Zaeslin war dabei nie in Gefahr, sich mit den Werken der von ihm betrachteten Künstler:innen– oder gar mit diesen selbst – zu identifizieren, sondern verstand seine Kopie als methodische Annäherung, in größtem Respekt vor dem Bild, vor der realen und konkreten Begegnung mit einem einmaligen Werk. Er setzte die äußerliche wie innerliche »Nachschaffung« bewusst dem entgegen, was Walter Benjamin in seinem Aufsatz »Das Kunstwerk in der Zeit seiner technischen Reproduzierbarkeit« analysierte und als Entstellung der »Aura« des Werkes durch seine industrielle Massenreproduktion beschrieb. Zaeslin lehrte und zeigte seinen Schüler:innen und Student:innen die unmittelbare Begegnung mit dem Kunstwerk, die Schritte der Beobachtung und Selbstbeobachtung; er zeigte ihnen auch, dass es möglich ist, die »Realität des Malprozesses« eines gewordenen Werkes bis zu einem gewissen Grade noch nachzuerleben, allerdings nicht in mystischer Weise, sondern durch sehr genaue und liebevolle Beobachtung – angefangen vom Malgrund über die Qualität der Farben, die Weise der Pinselführung und der Erfassung der künstlerischen Mittel bis zur Technik, die der Maler gebrauchte.
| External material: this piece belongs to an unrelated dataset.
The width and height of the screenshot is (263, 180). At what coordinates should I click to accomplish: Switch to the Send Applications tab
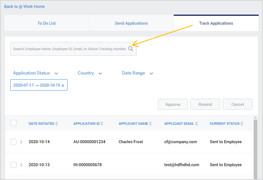coord(131,23)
Das »geübte Auge« von Luzius Zaeslin wird in dem Buch »Kunstgeschichte« überaus deutlich, trotz seiner durch und durch bescheidenen und zurückhaltenden Diktion. Seine Stilvergleiche der zwei Zeichnungen »Der Tod Mariens« von Dürer und Rembrandt, seine Beobachtungen an Munchs »Der Schrei« in Öl und als Holzschnitt, seine Stilanalyse der »Tierschicksale« von Marc, der Kompositionslinien von Kandinsky oder seine Annäherung an die künstlerische Eigenart von Klee sind ebenso markant wie gekonnt – und Zeugnis seiner tiefen »Erfahrenheit« im Sinne von Paracelsus, eines Erfahrens der Weltwirklichkeit, die mit dem »Fahren«, dem Reisen und Unterwegssein zu tun hat, der inneren wie äußeren Bewegung. Klees Aussage, dass die Kunst nicht das Sichtbare wiedergebe, sondern dass sie sichtbar mache, wird in der Arbeit von Luzius Zaeslin auf ganz eigene Weise evident. Er konnte sehr viel, war selbst ein hochbegabter Künstler:innen– in seinem Lehr-Buch und Lehrer-Leben aber ging es ihm nicht um seine Kunst, sondern um die der Anderen, um die Annäherung an sie im Raum der Begegnung, des »Du« im Sinne Martin Bubers. Auch Bildwerke sind Wesen – nicht von ungefähr zitierte Luzius Zaeslin John Berger mit den Worten: »Was gemalt wurde, überlebt im geschützten Raum des Bildes, im Raum des ›Gesehen-worden-Seins‹. Die wirkliche Heimat des Bildes ist dieser schützende Raum.«

Luzius Zaeslin, Kunstgeschichte. Ein kreativer Weg der Bilderbetrachtung, IL Verlag GmbH 2020, 139 S. 42,– Euro.